Content marketing, SEO and social media are frequently mentioned at the same time during planning meetings and lumped together when people talk about “doing digital.” But are they really compatible with one another? Or should they be treated separately? I vote for “friends,” maybe even “besties.” (Can you tell that I have teen and pre-teen daughters?) Because despite the glares that one set of specialists may shoot across the conference room table at specialists of a different stripe, these disciplines don’t just get along, they almost require one another. Each is weaker when not accompanied by the others.
First, let’s talk about tactics vs. strategies. Social media should rightly be considered a tactic.

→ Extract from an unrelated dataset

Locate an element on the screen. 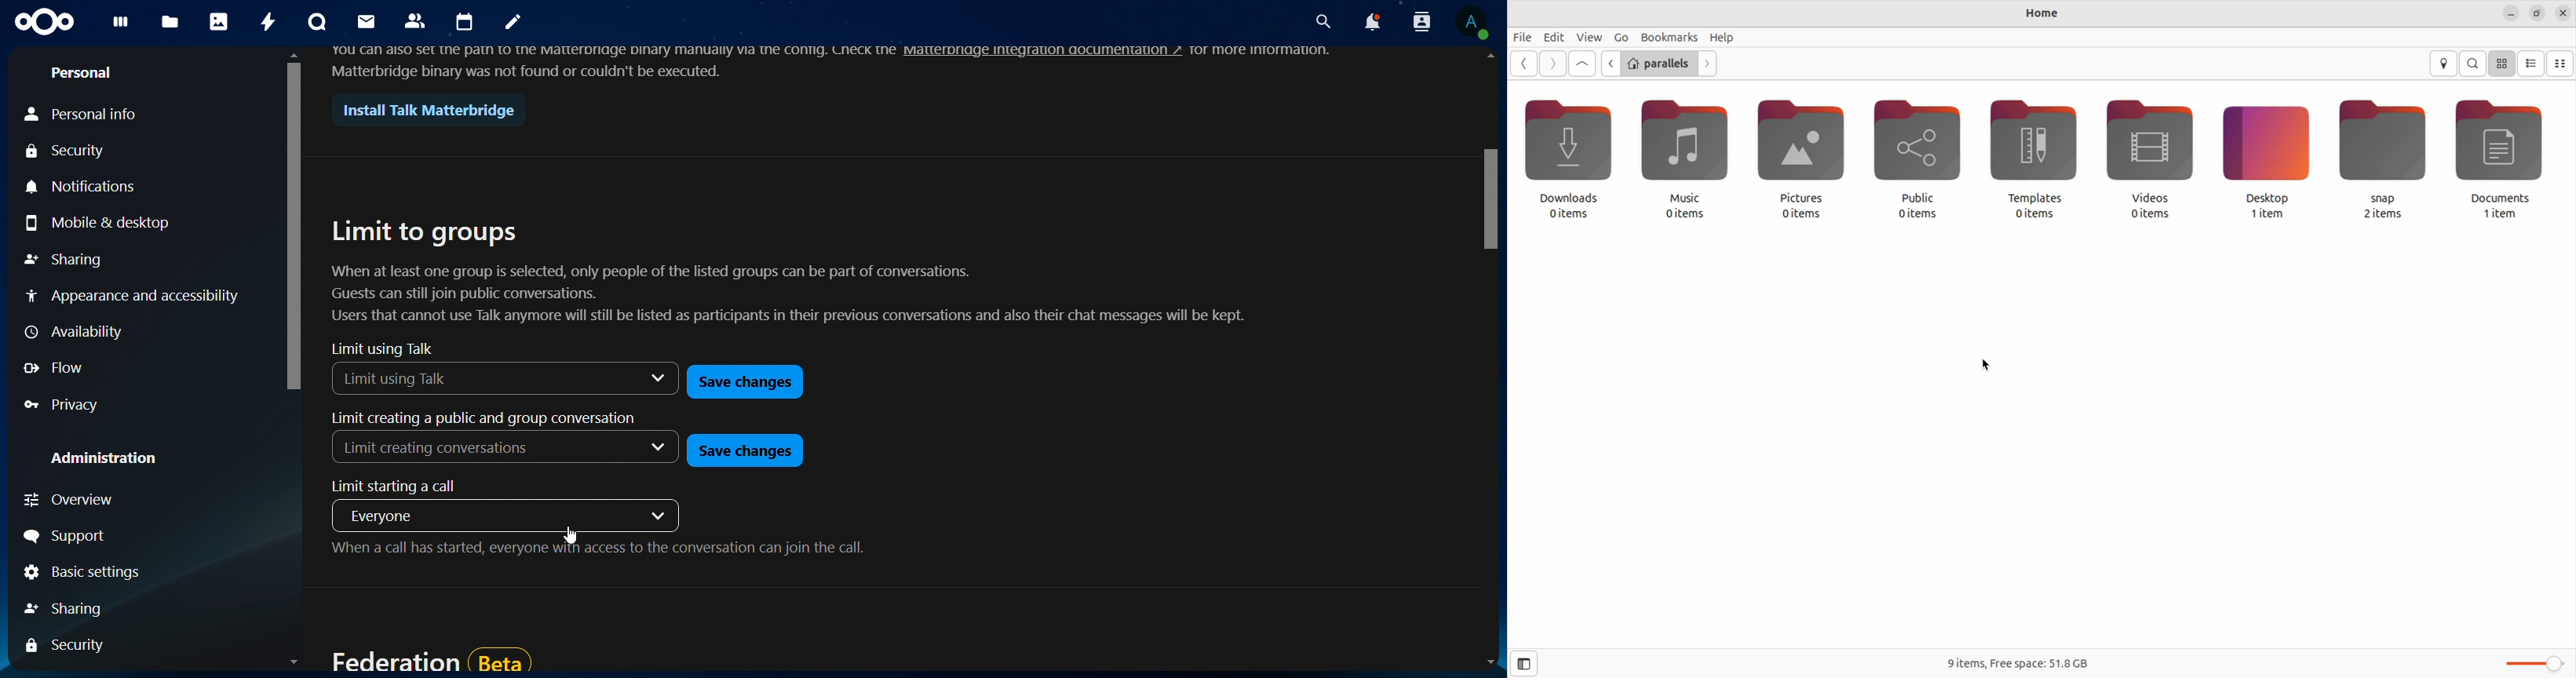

It’s a way to communicate with your target audience. Yes, there is (or should be) strategy underlying you social media activity, but when you begin defining that strategy, a lot of it comes back to discussions of content.
Simlarly with SEO. There are still a great many things that you can and should be doing to optimize your site from a technical standpoint. (The search engines reward efficient, fast-loading, standards-compliant sites. The further you move away from those ideals, the more you’ll be penalized.)
But beyond those basics, along with things like local optimization and solid keyword research, you are once again talking about content. You have to have content related to the keyword phrases that your audience uses to search for the products and services you are marketing. It’s just that simple.
Content marketing doesn’t exist on a pedestal all its own, though. “Build it and they will come” doesn’t work anywhere but in the movies. Even the greatest content needs to be promoted and amplified in order to maximize its reach, connect with an audience and provide any real marketing ROI.
So if you’re talking to an SEO specialist whose weak on content, or a social media expert whose all about this hot channel vs. that hot channel, take a step back and start a conversation with someone who can provide a more complete perspective. That may be a content marketer or a digital strategist.
Either way, the goal has to be to focus on strategy that aligns all of your marketing efforts – including content marketing, SEO and social media – so they can be “besties.”